Cuando me abrieron la puerta, se quedaron todos con la boca abierta, se agarraban la cabeza, algunos trataron de explicarme lo inexplicable. Mi cara lo decía todo, estaba furiosa, quería matarlo ahí mismo, quería humillarlo delante de sus amigos, tal como estaba humillada yo en ese momento. Así que entré y les dije: “así que quieren una puta, van a tener una puta entonces”. Con mi ropa bien ajustada le daba la razón a mis palabras. Muchos de los amigos de mi futuro marido me tenían ganas, me desnudaban con la mirada, me miraban la cola al pasar, seguramente Pablo les contaría algunas intimidades.

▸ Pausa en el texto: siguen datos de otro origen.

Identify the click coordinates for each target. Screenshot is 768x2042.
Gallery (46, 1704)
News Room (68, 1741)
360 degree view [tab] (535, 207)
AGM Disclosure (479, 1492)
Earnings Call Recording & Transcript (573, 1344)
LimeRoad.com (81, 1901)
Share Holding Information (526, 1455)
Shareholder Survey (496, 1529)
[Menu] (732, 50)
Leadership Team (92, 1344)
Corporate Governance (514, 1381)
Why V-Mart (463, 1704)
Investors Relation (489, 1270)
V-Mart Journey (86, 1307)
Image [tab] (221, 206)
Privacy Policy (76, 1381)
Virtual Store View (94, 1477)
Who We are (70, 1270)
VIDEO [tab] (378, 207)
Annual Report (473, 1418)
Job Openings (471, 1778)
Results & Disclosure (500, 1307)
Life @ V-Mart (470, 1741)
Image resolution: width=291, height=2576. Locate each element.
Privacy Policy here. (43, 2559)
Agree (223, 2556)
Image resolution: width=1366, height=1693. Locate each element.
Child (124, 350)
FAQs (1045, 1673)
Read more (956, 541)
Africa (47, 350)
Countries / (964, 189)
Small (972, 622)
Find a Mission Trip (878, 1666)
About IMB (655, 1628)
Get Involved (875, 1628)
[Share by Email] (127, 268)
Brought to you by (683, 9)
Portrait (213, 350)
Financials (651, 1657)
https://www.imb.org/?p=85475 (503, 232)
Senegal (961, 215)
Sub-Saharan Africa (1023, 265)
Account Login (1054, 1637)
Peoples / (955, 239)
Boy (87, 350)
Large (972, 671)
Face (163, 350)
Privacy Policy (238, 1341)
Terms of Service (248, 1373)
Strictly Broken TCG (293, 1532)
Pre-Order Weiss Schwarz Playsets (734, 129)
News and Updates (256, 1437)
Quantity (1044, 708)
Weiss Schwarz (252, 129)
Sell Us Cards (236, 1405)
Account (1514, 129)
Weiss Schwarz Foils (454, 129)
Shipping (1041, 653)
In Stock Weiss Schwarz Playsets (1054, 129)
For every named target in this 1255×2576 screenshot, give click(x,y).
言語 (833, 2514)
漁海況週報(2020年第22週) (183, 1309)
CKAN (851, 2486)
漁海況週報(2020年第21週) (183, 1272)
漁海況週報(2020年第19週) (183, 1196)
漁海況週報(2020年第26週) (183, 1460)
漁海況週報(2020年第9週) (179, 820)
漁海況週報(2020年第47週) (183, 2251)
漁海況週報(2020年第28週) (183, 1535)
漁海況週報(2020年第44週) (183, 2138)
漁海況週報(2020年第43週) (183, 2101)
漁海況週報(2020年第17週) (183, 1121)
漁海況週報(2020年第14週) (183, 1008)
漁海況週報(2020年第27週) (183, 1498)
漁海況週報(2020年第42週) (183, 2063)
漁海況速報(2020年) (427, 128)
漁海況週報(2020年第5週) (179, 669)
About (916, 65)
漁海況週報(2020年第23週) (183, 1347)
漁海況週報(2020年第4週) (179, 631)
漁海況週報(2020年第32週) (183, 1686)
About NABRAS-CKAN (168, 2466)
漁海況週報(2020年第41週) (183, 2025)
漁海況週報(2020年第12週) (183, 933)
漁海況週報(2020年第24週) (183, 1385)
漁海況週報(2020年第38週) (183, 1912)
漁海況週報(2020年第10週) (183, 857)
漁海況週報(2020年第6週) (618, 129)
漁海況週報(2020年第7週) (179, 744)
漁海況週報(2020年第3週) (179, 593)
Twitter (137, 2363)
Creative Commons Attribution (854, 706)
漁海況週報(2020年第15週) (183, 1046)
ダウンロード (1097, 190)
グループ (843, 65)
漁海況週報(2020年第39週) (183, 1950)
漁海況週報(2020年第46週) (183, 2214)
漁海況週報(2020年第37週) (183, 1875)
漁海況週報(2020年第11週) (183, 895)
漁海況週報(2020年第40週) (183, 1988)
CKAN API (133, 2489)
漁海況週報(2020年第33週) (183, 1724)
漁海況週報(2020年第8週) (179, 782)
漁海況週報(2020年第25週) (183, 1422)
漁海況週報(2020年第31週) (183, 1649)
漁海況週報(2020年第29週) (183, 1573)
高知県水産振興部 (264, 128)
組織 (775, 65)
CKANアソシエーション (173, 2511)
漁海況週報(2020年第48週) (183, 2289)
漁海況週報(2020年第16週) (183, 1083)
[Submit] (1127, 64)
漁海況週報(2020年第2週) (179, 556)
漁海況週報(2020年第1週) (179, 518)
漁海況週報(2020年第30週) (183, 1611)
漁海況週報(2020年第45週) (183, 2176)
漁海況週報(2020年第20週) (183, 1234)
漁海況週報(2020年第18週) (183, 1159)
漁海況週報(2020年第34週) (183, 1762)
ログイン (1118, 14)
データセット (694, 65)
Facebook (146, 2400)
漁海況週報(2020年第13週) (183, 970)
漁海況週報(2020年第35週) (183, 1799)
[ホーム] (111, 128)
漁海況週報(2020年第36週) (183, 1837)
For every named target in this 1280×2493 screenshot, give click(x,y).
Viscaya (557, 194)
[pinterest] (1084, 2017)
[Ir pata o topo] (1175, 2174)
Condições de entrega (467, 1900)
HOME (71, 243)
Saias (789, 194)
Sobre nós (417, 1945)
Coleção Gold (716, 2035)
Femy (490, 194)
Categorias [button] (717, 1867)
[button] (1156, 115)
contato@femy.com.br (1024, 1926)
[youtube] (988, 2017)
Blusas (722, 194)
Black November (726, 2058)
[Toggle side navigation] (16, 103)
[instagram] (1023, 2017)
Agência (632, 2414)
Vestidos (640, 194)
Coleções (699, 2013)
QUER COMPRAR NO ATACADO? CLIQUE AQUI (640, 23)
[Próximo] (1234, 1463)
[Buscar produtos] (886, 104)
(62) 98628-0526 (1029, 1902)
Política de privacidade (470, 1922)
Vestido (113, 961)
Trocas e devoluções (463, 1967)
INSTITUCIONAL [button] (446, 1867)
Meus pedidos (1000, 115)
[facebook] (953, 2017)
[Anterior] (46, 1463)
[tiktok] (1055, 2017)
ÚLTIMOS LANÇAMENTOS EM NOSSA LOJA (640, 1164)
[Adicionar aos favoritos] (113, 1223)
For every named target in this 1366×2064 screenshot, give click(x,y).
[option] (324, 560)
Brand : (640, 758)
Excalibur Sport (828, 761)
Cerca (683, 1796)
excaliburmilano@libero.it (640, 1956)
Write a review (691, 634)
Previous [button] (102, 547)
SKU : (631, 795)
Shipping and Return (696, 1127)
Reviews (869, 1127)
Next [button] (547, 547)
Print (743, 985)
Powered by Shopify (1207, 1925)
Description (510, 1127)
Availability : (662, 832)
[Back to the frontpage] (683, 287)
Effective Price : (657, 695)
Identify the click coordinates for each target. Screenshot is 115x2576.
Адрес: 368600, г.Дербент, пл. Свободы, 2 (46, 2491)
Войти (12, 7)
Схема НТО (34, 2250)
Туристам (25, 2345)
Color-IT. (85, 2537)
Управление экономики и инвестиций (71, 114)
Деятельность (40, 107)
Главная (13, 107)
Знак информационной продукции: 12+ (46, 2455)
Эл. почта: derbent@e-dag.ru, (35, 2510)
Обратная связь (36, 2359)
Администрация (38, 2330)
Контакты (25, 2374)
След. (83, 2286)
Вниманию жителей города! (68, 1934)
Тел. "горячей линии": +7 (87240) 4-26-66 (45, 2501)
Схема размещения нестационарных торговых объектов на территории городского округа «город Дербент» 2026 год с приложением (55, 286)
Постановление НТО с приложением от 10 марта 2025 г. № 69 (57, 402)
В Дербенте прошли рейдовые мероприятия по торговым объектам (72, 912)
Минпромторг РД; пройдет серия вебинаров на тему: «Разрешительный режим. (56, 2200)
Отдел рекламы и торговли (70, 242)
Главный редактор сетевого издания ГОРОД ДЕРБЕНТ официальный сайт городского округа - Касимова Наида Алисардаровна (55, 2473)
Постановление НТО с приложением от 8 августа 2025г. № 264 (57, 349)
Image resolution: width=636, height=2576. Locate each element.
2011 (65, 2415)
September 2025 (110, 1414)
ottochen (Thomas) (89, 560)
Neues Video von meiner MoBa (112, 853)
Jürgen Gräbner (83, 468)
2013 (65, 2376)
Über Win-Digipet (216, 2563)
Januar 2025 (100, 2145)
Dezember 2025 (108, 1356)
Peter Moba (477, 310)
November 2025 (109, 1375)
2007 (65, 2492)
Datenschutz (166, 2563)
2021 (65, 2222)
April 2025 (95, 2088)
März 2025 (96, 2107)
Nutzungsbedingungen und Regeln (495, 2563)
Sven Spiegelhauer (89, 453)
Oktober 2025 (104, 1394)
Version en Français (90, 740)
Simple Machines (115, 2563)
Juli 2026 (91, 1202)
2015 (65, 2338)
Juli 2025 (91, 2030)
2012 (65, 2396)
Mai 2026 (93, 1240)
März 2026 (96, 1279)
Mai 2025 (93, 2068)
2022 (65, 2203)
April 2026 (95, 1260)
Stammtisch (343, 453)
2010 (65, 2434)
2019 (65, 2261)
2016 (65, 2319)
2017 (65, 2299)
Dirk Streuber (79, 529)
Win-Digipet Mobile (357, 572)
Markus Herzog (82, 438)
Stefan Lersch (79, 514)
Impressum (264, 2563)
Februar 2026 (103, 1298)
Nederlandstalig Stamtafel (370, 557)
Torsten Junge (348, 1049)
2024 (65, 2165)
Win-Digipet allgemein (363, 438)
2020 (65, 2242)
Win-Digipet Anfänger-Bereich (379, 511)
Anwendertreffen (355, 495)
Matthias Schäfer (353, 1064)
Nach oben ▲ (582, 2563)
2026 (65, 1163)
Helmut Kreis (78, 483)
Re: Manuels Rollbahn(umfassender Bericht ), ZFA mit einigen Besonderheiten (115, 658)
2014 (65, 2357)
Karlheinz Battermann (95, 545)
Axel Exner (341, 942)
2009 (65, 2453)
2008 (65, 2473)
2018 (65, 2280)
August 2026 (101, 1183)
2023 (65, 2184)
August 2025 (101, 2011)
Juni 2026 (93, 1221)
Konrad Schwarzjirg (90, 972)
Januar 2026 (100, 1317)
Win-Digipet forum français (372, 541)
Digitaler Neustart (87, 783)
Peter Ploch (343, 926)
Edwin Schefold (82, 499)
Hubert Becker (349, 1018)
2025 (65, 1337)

Así que acercándome a uno de ellos le pregunté donde estaba escondido mi futuro maridito, recibiendo como respuesta que lo habían atado a una silla en nuestra habitación. Les dije entonces que le vendaran los ojos y se prepararan para el espectáculo.
Accedieron al instante y cuando estaba todo listo me dirigí a la habitación. Ahí en el centro estaba sentado Pablo maniatado, vendado y completamente desnudo, con su linda verga ya bastante dura, aunque todavía no demasiado erecta. Apenas me oyó entrar comenzó a protestar, pidiendo a sus amigos que le quitaran la venda, porque quería ver el material que se iba a comer, a lo que nadie le respondió.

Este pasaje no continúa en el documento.